AG Brown’s Office celebrates historic milestone in Hanford nuclear cleanup

Published Date: Oct 17, 2025

It’s just glass, but its production changes everything for nuclear waste cleanup in Washington state. After decades of work by governors, lawmakers, attorneys general, and the Tri-Cities community to hold the federal government accountable, the U.S. Department of Energy is now converting radioactive waste left at the Hanford nuclear reservation into a stabilized substance that will no longer threaten the health of residents or Washington’s natural resources. Through court actions and negotiations, the Attorney General’s Office over the decades has played a central role in keeping the U.S. Department of Energy accountable for its obligation to cleanup Hanford. The waste treatment that began last week came 16 years after its original starting deadline, and the state might still have been waiting if not for generations of state elected leaders in Olympia and in Congress insisting on seeing the job done.
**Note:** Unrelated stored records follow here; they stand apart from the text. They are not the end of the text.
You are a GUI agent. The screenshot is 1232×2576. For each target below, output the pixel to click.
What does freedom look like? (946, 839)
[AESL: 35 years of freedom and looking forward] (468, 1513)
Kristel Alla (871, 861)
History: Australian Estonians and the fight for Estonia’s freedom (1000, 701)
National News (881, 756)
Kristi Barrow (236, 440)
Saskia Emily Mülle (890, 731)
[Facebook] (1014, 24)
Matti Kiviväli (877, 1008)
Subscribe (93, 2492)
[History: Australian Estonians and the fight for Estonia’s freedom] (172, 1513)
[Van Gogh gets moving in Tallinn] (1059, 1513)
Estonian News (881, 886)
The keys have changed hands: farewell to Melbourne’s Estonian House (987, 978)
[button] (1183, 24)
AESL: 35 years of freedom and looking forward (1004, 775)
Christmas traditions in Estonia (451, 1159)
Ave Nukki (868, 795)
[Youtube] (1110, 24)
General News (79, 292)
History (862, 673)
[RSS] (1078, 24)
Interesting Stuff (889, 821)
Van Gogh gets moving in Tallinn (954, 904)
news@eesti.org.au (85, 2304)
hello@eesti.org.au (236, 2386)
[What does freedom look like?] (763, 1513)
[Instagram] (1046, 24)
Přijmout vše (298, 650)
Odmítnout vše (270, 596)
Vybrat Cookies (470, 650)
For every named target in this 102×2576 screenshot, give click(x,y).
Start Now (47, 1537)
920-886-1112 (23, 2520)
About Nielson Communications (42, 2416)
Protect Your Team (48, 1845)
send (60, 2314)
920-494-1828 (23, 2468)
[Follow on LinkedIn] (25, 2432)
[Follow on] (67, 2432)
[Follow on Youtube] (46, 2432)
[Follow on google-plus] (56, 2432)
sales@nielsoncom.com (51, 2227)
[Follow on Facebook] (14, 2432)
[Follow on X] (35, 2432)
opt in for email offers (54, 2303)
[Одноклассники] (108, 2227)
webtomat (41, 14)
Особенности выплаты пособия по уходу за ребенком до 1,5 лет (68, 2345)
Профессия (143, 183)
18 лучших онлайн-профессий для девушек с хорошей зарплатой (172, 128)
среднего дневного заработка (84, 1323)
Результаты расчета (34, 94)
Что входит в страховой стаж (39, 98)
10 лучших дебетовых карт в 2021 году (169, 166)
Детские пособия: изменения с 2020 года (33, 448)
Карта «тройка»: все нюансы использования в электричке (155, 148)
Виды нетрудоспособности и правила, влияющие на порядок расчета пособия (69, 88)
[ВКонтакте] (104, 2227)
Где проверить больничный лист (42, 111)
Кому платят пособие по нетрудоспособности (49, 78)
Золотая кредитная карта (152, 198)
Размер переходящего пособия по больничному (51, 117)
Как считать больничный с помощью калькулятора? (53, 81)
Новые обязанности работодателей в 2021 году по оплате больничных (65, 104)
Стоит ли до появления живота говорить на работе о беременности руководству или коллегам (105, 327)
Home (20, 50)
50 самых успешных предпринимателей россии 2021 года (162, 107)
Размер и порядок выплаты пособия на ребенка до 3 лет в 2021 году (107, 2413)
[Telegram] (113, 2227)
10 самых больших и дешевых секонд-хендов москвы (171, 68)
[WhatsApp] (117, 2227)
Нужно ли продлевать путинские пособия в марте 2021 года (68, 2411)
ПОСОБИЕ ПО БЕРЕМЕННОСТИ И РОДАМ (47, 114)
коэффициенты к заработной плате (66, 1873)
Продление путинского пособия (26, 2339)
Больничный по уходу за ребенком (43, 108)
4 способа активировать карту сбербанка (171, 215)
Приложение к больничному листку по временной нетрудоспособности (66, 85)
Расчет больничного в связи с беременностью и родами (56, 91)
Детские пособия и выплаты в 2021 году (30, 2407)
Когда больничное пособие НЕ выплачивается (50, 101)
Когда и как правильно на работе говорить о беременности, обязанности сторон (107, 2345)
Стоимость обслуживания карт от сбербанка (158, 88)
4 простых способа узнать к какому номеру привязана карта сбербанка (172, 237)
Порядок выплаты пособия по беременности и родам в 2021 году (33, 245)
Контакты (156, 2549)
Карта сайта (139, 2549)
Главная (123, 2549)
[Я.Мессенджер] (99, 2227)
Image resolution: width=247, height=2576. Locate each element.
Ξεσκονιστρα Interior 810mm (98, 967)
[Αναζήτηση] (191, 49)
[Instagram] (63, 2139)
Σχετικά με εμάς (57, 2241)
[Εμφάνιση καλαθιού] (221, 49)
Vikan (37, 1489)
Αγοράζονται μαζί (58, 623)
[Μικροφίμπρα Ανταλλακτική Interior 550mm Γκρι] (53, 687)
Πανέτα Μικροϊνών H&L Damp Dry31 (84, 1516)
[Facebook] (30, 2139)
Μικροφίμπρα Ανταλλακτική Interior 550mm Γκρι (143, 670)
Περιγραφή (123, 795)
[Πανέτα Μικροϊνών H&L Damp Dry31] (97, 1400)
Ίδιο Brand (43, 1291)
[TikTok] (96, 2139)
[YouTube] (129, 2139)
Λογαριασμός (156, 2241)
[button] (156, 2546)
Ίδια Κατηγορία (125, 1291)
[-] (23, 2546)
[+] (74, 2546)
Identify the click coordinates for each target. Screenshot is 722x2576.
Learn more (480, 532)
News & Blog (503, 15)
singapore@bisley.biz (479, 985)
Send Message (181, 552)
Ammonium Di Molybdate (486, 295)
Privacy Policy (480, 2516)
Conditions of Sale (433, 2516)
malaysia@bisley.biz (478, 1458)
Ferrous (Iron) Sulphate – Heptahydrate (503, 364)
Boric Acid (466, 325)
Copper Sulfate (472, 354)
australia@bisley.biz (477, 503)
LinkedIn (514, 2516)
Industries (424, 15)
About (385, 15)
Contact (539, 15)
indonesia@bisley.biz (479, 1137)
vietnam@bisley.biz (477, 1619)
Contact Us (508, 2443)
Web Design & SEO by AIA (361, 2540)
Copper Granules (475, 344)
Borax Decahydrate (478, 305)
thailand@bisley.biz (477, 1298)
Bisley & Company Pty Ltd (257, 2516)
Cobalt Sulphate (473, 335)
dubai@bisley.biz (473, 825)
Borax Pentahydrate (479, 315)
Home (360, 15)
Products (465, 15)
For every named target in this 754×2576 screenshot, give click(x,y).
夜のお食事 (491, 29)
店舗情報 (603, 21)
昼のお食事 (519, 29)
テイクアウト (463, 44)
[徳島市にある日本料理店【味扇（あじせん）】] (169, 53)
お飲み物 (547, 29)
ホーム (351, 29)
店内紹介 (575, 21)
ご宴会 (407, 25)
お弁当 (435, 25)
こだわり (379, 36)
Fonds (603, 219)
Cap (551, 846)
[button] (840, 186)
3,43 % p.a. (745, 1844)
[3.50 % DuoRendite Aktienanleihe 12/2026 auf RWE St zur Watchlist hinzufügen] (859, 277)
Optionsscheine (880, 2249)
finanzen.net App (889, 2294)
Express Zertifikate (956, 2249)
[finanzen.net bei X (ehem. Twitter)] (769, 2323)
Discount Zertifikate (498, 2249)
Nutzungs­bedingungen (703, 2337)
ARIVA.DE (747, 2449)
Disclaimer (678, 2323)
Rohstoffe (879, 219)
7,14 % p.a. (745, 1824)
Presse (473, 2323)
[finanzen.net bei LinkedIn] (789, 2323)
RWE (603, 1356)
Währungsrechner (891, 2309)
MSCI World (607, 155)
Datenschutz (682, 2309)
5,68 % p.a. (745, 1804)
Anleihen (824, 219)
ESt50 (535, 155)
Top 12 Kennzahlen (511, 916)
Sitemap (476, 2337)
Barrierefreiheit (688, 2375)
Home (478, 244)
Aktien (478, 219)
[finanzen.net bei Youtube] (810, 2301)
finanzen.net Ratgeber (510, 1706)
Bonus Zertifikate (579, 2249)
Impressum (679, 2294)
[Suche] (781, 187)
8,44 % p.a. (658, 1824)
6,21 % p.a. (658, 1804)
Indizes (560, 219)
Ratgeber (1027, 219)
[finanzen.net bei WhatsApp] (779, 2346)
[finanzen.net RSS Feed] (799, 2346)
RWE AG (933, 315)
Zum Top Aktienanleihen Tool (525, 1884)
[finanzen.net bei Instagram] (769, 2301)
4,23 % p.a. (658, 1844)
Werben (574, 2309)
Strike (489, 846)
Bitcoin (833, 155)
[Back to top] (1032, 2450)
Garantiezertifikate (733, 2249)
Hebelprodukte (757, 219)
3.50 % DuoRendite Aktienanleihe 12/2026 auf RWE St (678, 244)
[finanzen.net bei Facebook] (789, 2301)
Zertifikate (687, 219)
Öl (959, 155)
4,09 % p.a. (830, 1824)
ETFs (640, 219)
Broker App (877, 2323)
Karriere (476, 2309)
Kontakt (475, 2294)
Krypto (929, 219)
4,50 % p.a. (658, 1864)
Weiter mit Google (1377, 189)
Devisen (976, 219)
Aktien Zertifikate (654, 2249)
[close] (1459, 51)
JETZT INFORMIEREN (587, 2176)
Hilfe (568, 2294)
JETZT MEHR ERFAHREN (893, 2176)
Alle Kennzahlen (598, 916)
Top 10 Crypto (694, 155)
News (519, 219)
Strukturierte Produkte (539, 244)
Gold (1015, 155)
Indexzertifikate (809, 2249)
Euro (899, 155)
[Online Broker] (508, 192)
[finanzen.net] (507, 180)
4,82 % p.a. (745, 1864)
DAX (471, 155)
“This moment would not have been possible without many leaders in Washington state history, both Democrat and Republican, working to ensure the federal government honored its obligations to the people of Washington,” said Attorney General Nick Brown. “Even weeks before vitrification began, we were still fighting to make sure the federal government proceeded with this process. This milestone begins a new era for the Tri-Cities and Washington state as a whole.”